À cette pression stratégique s’ajoute le basculement amorcé par les États-Unis vers l’Asie. Washington, engagé dans une compétition systémique avec la Chine, recentre son effort militaire vers le Pacifique, réduisant de facto sa disponibilité immédiate sur le théâtre européen. Une évolution lourde de conséquences pour les Européens, appelés à assumer davantage leur propre sécurité.
Dans ce paysage instable, le général Mandon exhorte la nation à retrouver une « force d’âme » collective, condition selon lui de la résilience stratégique. Il appelle les élus comme les citoyens à accepter que la dissuasion, pour être crédible, repose sur la capacité d’un pays à « consentir des sacrifices », y compris, dit-il, « accepter de perdre ses enfants » pour défendre ses valeurs et son modèle démocratique. Une formule choc, assumée pour réveiller, affirme-t-il, une opinion publique qu’il juge trop confiante dans la permanence de la paix.

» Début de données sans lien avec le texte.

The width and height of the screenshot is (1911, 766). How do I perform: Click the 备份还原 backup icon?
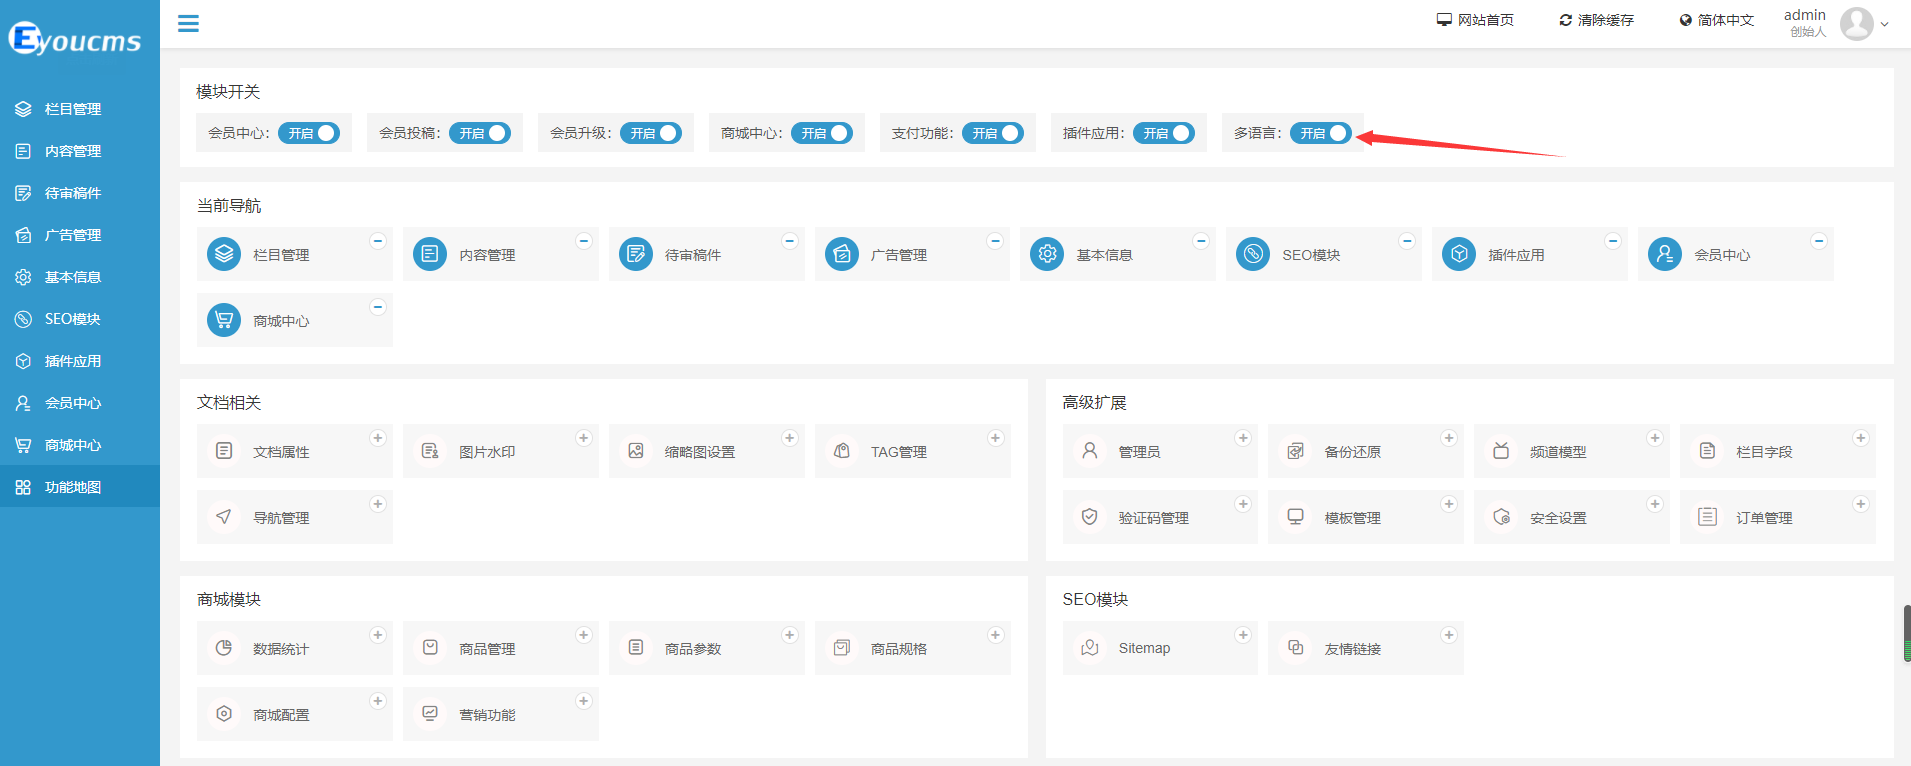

Au-delà de ce constat alarmant, le chef d’état-major plaide pour un renforcement résolu de la défense européenne, fondé sur une autonomie stratégique accrue, une montée en puissance industrielle et une coordination militaire renforcée. Il en appelle à un « sursaut national » articulé autour de l’effort de défense, de la cohésion civique et de la préparation du pays aux chocs futurs.
Dans une Europe fragmentée et sous tension, son message se veut un électrochoc : la sécurité ne peut plus être considérée comme un acquis, mais comme une construction collective et fragile, qui exige mobilisation, lucidité et endurance.